2010/7/8 Timo Reimann <timo.reimann(a)1und1.de>de>:
It occurs in a
server usually processing 500-700 concurrent calls, but
today the traffic has been increased up to 1000-1200. I didn't see
these errores before today.
I don't think it's legal to send a BYE request for a call that hasn't
even transitioned to the "early" state, so without further insights I'd
speculate the UAC to be flawed.
I strongly think something wrong has occured with my Kamailio 1.5.4
today as the number of concurrent calls (~1200) is not true (confirmed
by inspecting the CDR's in the gateways).
As I told in other mail, Monit service detected that, at some time,
the server CPU arrived to 40% of usage (really impossible under normal
circunstances) and the dialog module shown exagerate values for the
ongoing calls.
- So first I see the message "bogus event 7 in state 2 for dlg" (never
seen before and there are no new clients, so very strange).
- After ~3 minutes the CPU goes up (which makes no sense).
- Also LCR load_gw() returns -1 (no gws available) which is just
possible if both gateways didn't reply to the OPTIONS (not real), but
worse is the fact that LCR didn't log this error (gws OFFLINE) but did
log "gws ONLINE" after 4 minutes when the CPU usage decreased again.

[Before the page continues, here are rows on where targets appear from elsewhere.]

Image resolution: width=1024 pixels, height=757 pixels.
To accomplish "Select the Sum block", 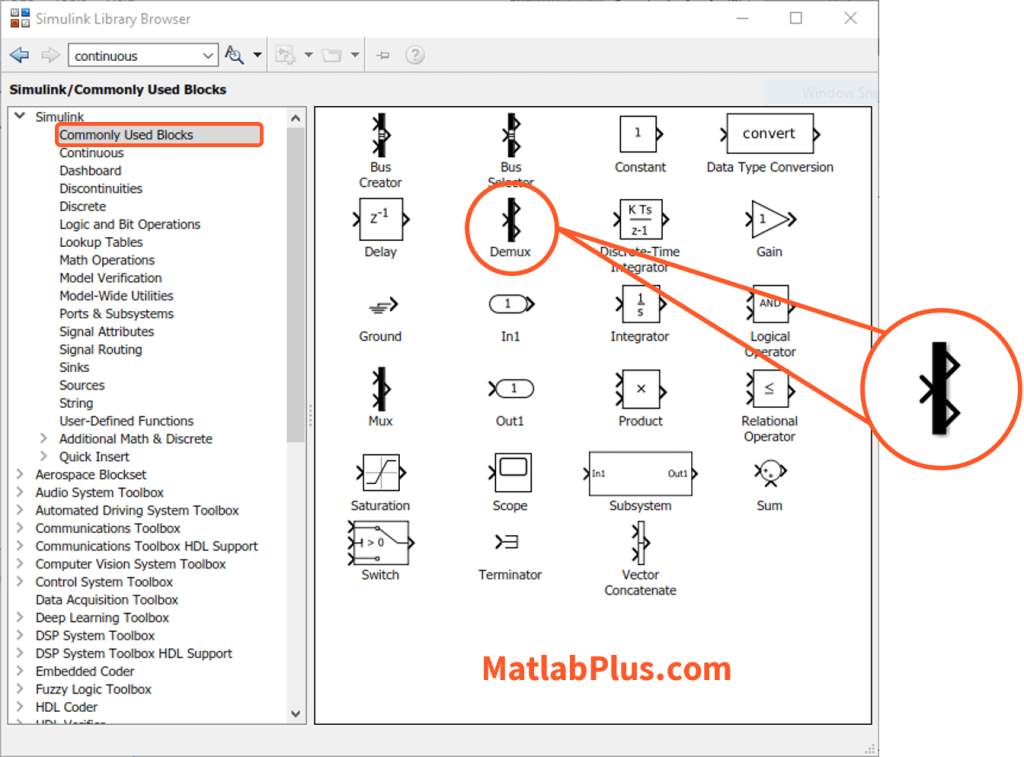I will [769, 472].
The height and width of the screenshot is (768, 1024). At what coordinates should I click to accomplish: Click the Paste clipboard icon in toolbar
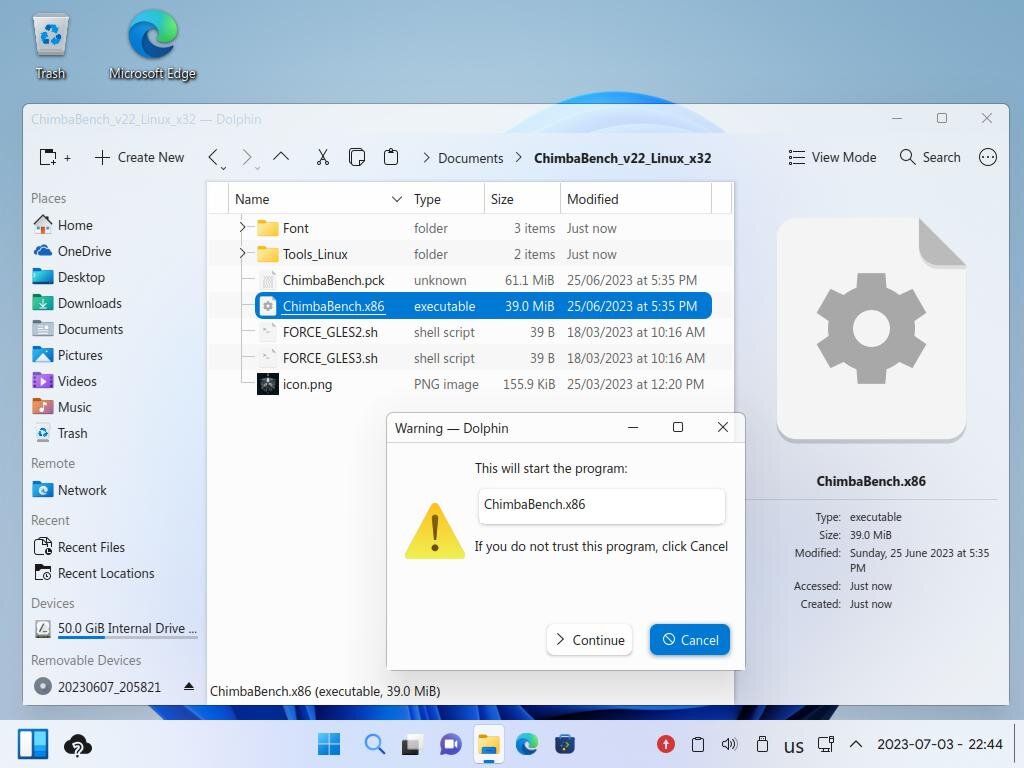click(x=391, y=157)
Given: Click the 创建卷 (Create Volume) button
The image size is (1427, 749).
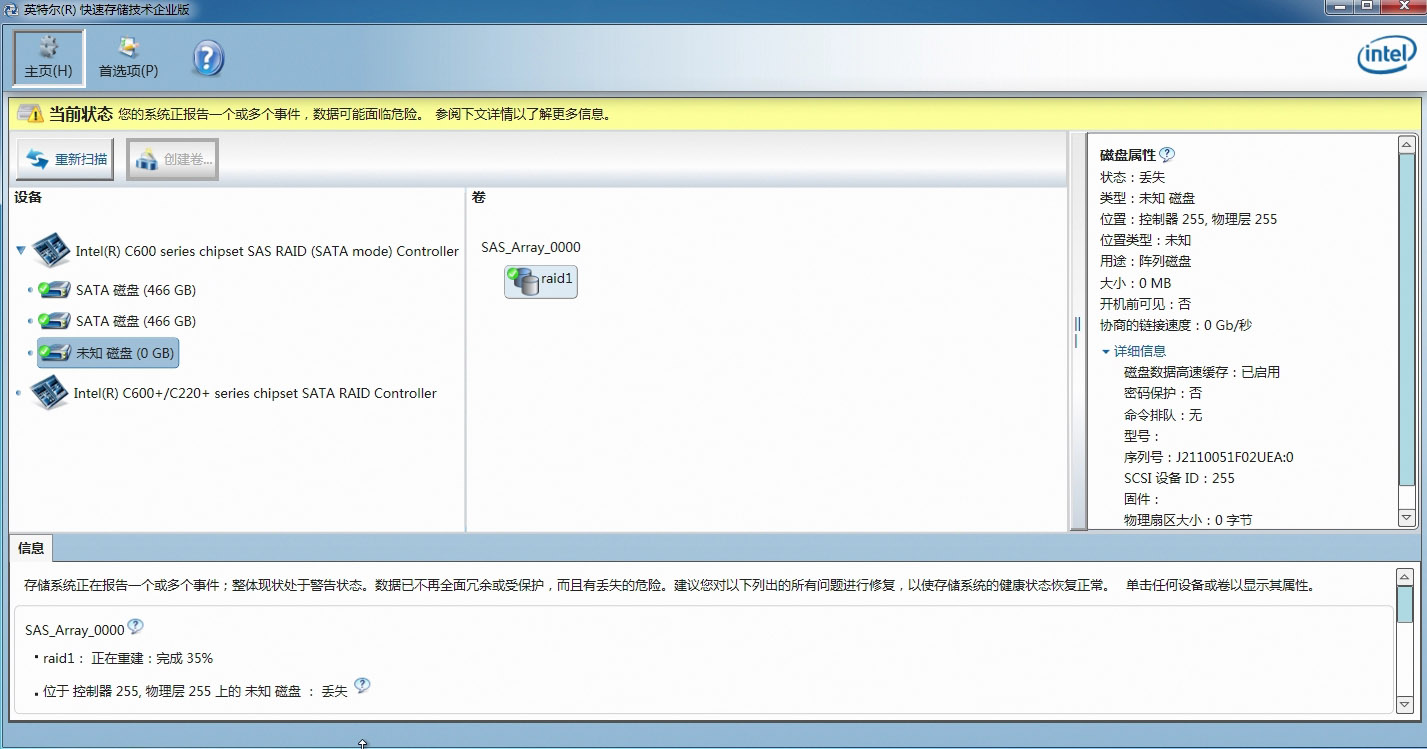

- There was not real increase of calls, but dialog module shows it
(I've already saw something similar when, for some reason, kamailio
1.5.1 leaked memory and I got PKG memory filled, then the number of
dialog is increased more and more, both in the statistics and using
dialog MI functions).
With the logs I have there is no way to understand what happened. I
also monitor the usage of PKG each 5 minutes for the first UDP
listener process and there was no PKG problem during the issue (at
least in the first listener).
Well, I must investigate it :)
--
Iñaki Baz Castillo
<ibc(a)aliax.net>